Fan Long, a co-founder of Chinese public blockchain network Conflux, says China’s latest broadside against the use of cryptocurrencies in the financial sector should not be interpreted as a sign that Beijing is intent on shutting down digital currencies.
Fast Facts:
- Fan told Forkast.News in an exclusive interview that the source of yesterday’s announcement forbidding the use of crypto by banks and other businesses was all-important, noting that it had come from three finance industry associations, which he characterized as representative of Beijing’s will, but nevertheless “semi-government.”
- Fan said: “The Chinese government is just saying its consistent message … that they are not very happy about the highly speculative nature of this cryptocurrency or crypto market, and they are worried about the financial system risk associated with it, so they want to cool down this speculative heat.”
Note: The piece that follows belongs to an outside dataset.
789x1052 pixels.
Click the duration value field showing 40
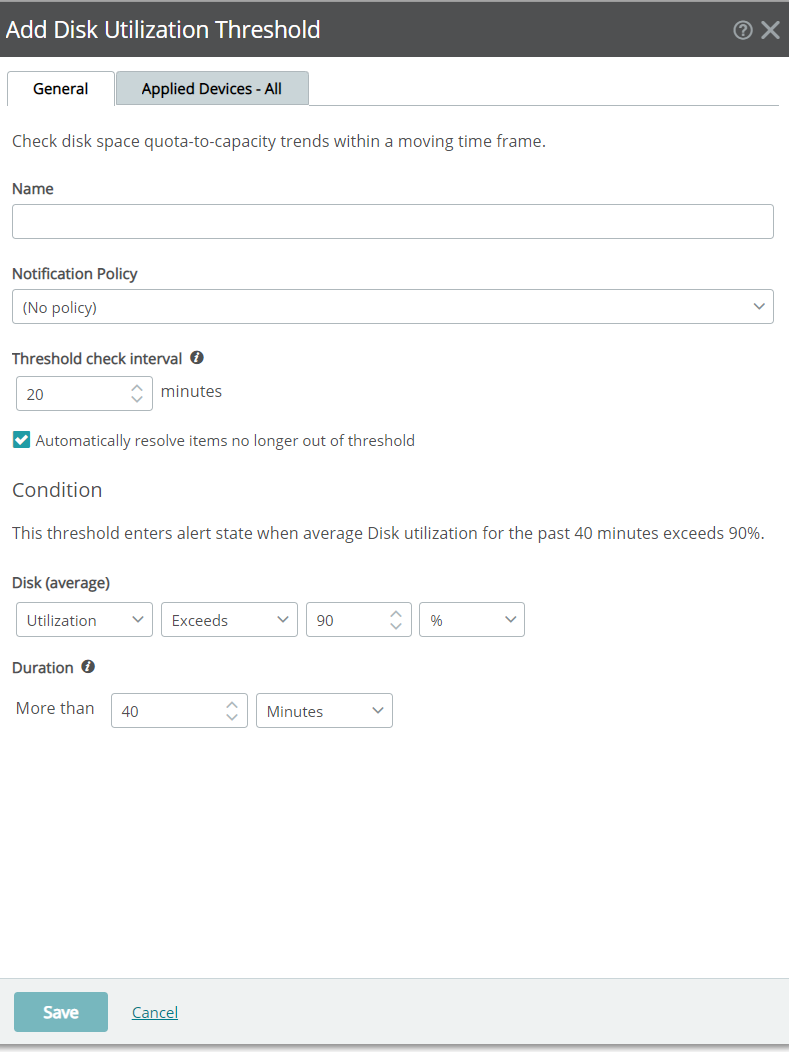point(165,710)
- He said: “A lot of individual investors are already going through the underlying OTC market. There is a very sophisticated P2P OTC market in China, and probably it’s not something that this announcement would be able to resolve or eliminate because, well, essentially it’s just an under-the-table channel. Unless the Chinese government says they’re going to ban the holding of crypto, I doubt the OTC market will be ruled out completely, but I don’t think the government will ban the holding of crypto.”
- China remained committed to blockchain development, Fan said, describing the government as “really ready to invest in blockchain technology … willing to support public chains [and] happy to apply this technology to anything that could help real society, the real economy.”